L’approche psychothérapique Individuelle Elle est indispensable. Elle va permettre de travailler le manque de confiance, la difficulté à se séparer de la mère et à quitter l’enfance, le besoin d’être différent, mais également de travailler sur la féminité, le désir, le regard des hommes, la sexualité… Familiale Souvent très utile pour déculpabiliser, dédramatiser, repérer les répercutions du problème sur le fonctionnement familial, repérer ce qui renforce le problème (forçage alimentaire par exemple). Parfois, un seul entretien suffit à rassurer profondément la patiente sur le fait qu’elle est effectivement aimée et considérée par tel ou tel membre de sa famille, et le symptôme disparaît en quelques semaines.

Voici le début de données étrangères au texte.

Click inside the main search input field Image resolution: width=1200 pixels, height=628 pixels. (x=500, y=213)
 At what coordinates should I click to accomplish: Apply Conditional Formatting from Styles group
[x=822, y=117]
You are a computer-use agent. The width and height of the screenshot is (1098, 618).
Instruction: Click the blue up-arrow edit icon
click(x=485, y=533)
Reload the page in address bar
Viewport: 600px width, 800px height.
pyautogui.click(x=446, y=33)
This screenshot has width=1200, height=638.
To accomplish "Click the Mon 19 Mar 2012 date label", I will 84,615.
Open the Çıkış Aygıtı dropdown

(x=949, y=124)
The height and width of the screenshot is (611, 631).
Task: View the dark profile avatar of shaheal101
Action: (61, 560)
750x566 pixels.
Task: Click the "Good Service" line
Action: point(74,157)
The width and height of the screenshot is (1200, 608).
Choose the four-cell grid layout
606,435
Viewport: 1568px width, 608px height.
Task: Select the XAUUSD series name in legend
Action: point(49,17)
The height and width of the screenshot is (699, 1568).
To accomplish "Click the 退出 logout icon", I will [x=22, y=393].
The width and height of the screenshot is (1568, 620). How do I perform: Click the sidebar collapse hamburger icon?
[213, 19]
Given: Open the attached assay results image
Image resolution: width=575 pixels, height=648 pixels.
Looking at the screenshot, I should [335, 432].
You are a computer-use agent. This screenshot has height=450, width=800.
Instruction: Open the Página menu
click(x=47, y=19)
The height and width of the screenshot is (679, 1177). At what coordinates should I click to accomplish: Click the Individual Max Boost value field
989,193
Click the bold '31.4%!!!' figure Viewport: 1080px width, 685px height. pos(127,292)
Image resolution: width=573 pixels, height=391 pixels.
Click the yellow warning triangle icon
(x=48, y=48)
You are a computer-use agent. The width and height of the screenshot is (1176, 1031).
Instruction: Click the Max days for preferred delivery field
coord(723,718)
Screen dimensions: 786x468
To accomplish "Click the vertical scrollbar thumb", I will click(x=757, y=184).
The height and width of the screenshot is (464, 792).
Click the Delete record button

Les groupes de soutien À Strasbourg Groupe de patients Groupes de parole, d’expression psycho-corporelle, animé par des professionnels et/ou d’anciens patients formés. Groupes de parents Animés par des professionnels et/ou des parents d’anciens malades formés. À Strasbourg ARTTA organise à des rencontres de soutien aux familles de personnes souffrant d’anorexie et de boulimie (Hôpital Civil, une réunion par mois). 06 85 82 35 59 / 06 13 16 73 86 Ces groupes sont utiles pour désangoisser, déculpabiliser, et permettre aux patients et à l’entourage de ne pas perdre espoir. Actuellement, les forums Internet spécialisés TCA jouent pour une part cette fonction. Mais attention à l’addiction aux forums !!